CEREBROSPINAL-FLUID BETA-2-MICROGLOBULIN IN PATIENTS WITH AIDS DEMENTIA COMPLEX - AN EXPANDED SERIES INCLUDING RESPONSE TO ZIDOVUDINE TREATMENT

Objective: To determine the relationship between cerebrospinal fluid (CSF) beta-2-Microglobulin (beta-2M) and severity of AIDS dementia complex (ADC), and between CSF beta-2M and response of ADC to zidovudine. Design: A prospective study. Setting. Tertiary referral hospital. Patients, participants: Seventy-eight patients with varying stages of ADC were selected from a subgroup of a cohort of HIV-seropositive patients who are being studied prospectively for the neurological complications of HIV-1 infection. To enter our study, patients had to have an ADC stage of at least 0.5 (equivocal symptoms or abnormal neurological signs in the absence of functional impairment). A control group of 11 HIV-1-seropositive, neurologically normal patients was chosen randomly from the patients followed in the Multicenter AIDS Cohort Study. Interventions: Patients were assessed neurologically and neuropsychologically and computed tomography of the brain and CSF studies were performed. Main outcome measures: Patients were staged according to severity of ADC on clinical criteria. Neuropsychological test scores were converted to an impairment score. CSF beta-2M was quantified in both serum and CSF of all patients and in 10 patients with pre- and post-zidovudine assessments. Results: There was a high correlation between CSF beta-2M concentration and severity of ADC (P < 0.0001); treatment with zidovudine significantly reduced these concentrations (P = 0.013).

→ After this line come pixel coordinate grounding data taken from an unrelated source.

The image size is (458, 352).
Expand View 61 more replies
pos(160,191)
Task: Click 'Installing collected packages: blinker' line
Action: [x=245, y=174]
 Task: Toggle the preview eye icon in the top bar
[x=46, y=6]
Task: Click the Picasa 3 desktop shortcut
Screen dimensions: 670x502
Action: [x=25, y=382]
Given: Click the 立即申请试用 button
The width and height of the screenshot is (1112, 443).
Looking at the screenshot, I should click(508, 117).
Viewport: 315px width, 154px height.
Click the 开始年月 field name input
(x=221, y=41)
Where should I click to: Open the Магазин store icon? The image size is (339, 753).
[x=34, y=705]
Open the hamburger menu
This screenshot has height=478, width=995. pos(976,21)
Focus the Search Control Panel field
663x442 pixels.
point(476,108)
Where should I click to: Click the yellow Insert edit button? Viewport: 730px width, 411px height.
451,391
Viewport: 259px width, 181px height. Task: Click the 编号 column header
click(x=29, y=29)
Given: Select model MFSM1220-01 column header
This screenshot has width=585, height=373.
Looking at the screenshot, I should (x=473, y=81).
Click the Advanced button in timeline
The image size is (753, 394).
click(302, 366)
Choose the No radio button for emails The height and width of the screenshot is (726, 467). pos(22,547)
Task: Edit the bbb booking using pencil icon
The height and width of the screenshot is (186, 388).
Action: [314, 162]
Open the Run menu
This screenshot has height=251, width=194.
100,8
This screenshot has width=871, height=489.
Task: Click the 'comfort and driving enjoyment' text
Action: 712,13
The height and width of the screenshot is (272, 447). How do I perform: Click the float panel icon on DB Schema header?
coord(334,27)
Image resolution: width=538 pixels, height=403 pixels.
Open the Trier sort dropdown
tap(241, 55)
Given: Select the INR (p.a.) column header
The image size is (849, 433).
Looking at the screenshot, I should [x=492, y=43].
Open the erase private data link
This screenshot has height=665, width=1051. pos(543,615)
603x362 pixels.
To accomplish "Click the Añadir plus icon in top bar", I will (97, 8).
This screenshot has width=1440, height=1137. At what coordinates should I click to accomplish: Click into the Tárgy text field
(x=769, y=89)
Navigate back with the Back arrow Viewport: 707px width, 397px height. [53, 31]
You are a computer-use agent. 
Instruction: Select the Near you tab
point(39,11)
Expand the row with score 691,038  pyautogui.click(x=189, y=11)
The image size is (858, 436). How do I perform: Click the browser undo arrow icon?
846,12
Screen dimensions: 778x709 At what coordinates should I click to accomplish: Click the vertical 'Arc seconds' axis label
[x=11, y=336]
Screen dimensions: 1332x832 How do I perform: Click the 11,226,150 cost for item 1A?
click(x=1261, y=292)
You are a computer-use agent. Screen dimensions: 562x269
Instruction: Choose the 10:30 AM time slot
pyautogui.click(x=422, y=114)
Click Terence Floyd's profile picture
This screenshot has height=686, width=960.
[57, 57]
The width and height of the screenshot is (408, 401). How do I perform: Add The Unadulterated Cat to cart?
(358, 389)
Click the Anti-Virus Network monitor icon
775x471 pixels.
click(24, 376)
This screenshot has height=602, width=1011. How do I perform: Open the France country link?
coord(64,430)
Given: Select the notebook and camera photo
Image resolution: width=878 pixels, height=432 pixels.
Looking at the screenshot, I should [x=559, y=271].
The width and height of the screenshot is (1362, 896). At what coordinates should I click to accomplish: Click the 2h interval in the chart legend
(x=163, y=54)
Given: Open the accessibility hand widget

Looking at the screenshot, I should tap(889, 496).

CSF beta-2M concentration was independent of CSF white-cell count and blood-brain barrier impairment. Other CSF changes in the same patients (including blood-brain barrier permeability to albumin, intrathecal synthesis of immunoglobulin G and HIV-1-p24-antigen levels) were less useful as objective correlates of ADC severity and response to zidovudine therapy. Conclusions: CSF beta-2M may be a valuable marker of ADC severity and response to antiviral therapy.